> [ACTIVITY]: Reproduce the whole listing, keeping each word unchanged.

DATA SHOWN below:

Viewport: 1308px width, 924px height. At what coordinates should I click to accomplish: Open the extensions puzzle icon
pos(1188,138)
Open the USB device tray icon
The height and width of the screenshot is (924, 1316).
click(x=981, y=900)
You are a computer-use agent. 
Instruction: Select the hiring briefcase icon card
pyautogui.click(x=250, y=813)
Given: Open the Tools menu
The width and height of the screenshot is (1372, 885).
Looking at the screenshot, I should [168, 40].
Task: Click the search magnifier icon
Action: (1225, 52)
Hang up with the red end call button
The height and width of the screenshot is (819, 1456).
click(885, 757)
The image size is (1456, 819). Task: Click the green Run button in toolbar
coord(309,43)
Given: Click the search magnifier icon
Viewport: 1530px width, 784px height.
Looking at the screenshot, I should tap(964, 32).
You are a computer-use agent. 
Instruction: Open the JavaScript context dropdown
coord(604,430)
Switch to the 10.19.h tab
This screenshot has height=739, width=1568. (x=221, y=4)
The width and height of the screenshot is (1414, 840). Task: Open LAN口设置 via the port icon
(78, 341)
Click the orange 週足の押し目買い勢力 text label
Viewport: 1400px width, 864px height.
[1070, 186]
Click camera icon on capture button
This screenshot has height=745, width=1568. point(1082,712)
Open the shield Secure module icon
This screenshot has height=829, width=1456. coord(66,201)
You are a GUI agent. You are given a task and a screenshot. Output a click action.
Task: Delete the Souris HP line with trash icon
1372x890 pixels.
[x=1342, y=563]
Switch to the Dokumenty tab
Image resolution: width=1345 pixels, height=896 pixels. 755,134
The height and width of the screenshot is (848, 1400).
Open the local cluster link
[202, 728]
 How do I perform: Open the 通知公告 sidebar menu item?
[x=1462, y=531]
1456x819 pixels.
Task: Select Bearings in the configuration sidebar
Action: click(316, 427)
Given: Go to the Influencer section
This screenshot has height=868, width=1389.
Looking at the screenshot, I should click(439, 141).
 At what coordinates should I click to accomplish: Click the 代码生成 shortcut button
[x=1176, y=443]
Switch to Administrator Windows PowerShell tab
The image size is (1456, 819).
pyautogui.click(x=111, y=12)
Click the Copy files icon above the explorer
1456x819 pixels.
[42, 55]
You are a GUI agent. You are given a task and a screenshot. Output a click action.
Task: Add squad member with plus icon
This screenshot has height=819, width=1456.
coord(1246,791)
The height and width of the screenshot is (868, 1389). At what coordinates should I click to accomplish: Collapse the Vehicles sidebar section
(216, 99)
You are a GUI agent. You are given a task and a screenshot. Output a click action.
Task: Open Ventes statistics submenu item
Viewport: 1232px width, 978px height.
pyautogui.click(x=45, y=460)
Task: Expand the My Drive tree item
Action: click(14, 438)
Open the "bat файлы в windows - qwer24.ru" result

End of DATA SHOWN.

> [ANSWER SPACE]:
Viewport: 1308px width, 924px height. At what coordinates should I click to accomplish: Open the extensions puzzle icon
pos(1188,138)
Open the USB device tray icon
The height and width of the screenshot is (924, 1316).
click(x=981, y=900)
You are a computer-use agent. 
Instruction: Select the hiring briefcase icon card
pyautogui.click(x=250, y=813)
Given: Open the Tools menu
The width and height of the screenshot is (1372, 885).
Looking at the screenshot, I should [168, 40].
Task: Click the search magnifier icon
Action: (1225, 52)
Hang up with the red end call button
The height and width of the screenshot is (819, 1456).
click(885, 757)
The image size is (1456, 819). Task: Click the green Run button in toolbar
coord(309,43)
Given: Click the search magnifier icon
Viewport: 1530px width, 784px height.
Looking at the screenshot, I should tap(964, 32).
You are a computer-use agent. 
Instruction: Open the JavaScript context dropdown
coord(604,430)
Switch to the 10.19.h tab
This screenshot has height=739, width=1568. (x=221, y=4)
The width and height of the screenshot is (1414, 840). Task: Open LAN口设置 via the port icon
(78, 341)
Click the orange 週足の押し目買い勢力 text label
Viewport: 1400px width, 864px height.
[1070, 186]
Click camera icon on capture button
This screenshot has height=745, width=1568. point(1082,712)
Open the shield Secure module icon
This screenshot has height=829, width=1456. coord(66,201)
You are a GUI agent. You are given a task and a screenshot. Output a click action.
Task: Delete the Souris HP line with trash icon
1372x890 pixels.
[x=1342, y=563]
Switch to the Dokumenty tab
Image resolution: width=1345 pixels, height=896 pixels. 755,134
The height and width of the screenshot is (848, 1400).
Open the local cluster link
[202, 728]
 How do I perform: Open the 通知公告 sidebar menu item?
[x=1462, y=531]
1456x819 pixels.
Task: Select Bearings in the configuration sidebar
Action: click(316, 427)
Given: Go to the Influencer section
This screenshot has height=868, width=1389.
Looking at the screenshot, I should click(439, 141).
 At what coordinates should I click to accomplish: Click the 代码生成 shortcut button
[x=1176, y=443]
Switch to Administrator Windows PowerShell tab
The image size is (1456, 819).
pyautogui.click(x=111, y=12)
Click the Copy files icon above the explorer
1456x819 pixels.
[42, 55]
You are a GUI agent. You are given a task and a screenshot. Output a click action.
Task: Add squad member with plus icon
This screenshot has height=819, width=1456.
coord(1246,791)
The height and width of the screenshot is (868, 1389). At what coordinates should I click to accomplish: Collapse the Vehicles sidebar section
(216, 99)
You are a GUI agent. You are given a task and a screenshot. Output a click action.
Task: Open Ventes statistics submenu item
Viewport: 1232px width, 978px height.
pyautogui.click(x=45, y=460)
Task: Expand the My Drive tree item
Action: click(14, 438)
Open the "bat файлы в windows - qwer24.ru" result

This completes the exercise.